To accommodate the proposed minimum wage increase for workers, the Federal Government may need to raise a supplementary budget.
This is because the negotiated amount may surpass the budgeted amount in the original 2024 budget.
The International Monetary Fund gave this recommendation in its latest staff country report for Nigeria.
“The authorities noted that a supplementary budget may be needed to accommodate the outcome of the ongoing wage structure negotiations which may exceed what they had included in the 2024 budget,” the report stated.
It also noted that the government might need to raise the domestic and external borrowing ceilings to prevent fresh borrowings from the apex bank’s Ways and Means.
The new minimum wage has been an ongoing matter between Organised Labour and the government since the beginning of this year to cushion the impacts of the harsh economy.
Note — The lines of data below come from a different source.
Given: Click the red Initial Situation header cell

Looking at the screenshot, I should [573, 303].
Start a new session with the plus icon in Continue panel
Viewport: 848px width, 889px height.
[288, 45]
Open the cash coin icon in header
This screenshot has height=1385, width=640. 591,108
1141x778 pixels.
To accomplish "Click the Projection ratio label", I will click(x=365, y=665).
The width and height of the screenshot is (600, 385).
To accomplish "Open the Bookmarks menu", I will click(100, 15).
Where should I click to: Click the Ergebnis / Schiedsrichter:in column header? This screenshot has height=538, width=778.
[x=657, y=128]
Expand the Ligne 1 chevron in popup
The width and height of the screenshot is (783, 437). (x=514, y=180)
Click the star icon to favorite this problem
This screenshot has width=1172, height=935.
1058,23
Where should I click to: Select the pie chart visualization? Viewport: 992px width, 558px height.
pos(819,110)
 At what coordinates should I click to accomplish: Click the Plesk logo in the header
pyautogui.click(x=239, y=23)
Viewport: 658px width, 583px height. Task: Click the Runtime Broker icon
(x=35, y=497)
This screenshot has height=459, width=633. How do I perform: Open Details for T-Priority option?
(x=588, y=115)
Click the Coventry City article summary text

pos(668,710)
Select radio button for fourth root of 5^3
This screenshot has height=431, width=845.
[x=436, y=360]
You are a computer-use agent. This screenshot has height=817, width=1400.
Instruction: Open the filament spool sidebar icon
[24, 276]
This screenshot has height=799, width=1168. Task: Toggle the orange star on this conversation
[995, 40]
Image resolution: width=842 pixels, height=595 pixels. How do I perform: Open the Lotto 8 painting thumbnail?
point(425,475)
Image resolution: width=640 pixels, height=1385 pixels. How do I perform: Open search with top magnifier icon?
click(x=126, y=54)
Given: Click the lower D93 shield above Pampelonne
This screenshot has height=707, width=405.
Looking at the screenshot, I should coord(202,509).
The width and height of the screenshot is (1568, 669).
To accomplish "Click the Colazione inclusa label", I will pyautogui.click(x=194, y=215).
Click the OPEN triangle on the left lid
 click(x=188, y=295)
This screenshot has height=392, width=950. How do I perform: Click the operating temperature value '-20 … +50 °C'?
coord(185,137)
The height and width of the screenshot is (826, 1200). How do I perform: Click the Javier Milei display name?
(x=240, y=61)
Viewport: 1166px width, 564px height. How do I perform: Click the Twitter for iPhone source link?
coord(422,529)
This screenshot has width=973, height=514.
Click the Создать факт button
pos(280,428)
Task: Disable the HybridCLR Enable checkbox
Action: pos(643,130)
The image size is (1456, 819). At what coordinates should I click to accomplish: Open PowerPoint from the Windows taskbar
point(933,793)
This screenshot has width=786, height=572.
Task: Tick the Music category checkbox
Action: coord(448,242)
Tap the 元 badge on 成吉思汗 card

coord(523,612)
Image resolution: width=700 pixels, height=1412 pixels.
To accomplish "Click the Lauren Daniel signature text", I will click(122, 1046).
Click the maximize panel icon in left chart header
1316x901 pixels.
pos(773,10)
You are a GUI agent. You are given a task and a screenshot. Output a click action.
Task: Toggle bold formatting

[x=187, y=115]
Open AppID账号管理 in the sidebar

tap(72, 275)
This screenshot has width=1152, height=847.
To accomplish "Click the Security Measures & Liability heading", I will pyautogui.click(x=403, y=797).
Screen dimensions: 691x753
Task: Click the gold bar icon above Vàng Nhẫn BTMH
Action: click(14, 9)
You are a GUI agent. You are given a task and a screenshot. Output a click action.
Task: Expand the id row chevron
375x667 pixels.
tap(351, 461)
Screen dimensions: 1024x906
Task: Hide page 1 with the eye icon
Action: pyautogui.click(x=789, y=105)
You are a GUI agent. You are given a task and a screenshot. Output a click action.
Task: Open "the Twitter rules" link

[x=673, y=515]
In the 2024 budget, the government allocated N6.48tn for personnel costs but the international lender posits that the amount may be insufficient.
The IMF further noted that the country’s budget deficit for 2024 is expected to surpass projections, owing to implicit subsidies for fuel and electricity, alongside rising interest expenses on debt.
The Minister of Finance, Wale Edun, had stated the government planned to reduce the budget deficit from 6.1 per cent in the 2023 budget to 3.8 per cent in the current appropriation.
The report read in part, “Staff projects a higher fiscal deficit than anticipated in the 2024 budget, but broadly unchanged from 2023. The drivers are lower oil/gas revenue projections, reflecting IMF oil price forecasts but incorporating recent production gains; higher implicit fuel and electricity subsidies; continued suspension of excise measures included in the MTEF; and higher interest costs.
Staff factors in an under-execution of capital expenditure in line with past outcomes and estimates an FGN deficit of 4.5 per cent of GDP relative to the 2024 budget target of 3.4 per cent of GDP. For the consolidated government, this implies a projected deficit of 4.7 per cent of GDP in 2024—compared to 4.8 per cent of GDP in 2023 measured from the financing side—which is appropriate given the large social needs and factoring in a realistic pace of revenue mobilisation.
“Over the medium-term, staff projects consolidation in the non-oil primary deficit. With rising interest costs, government debt stabilises towards the end of the projection period.”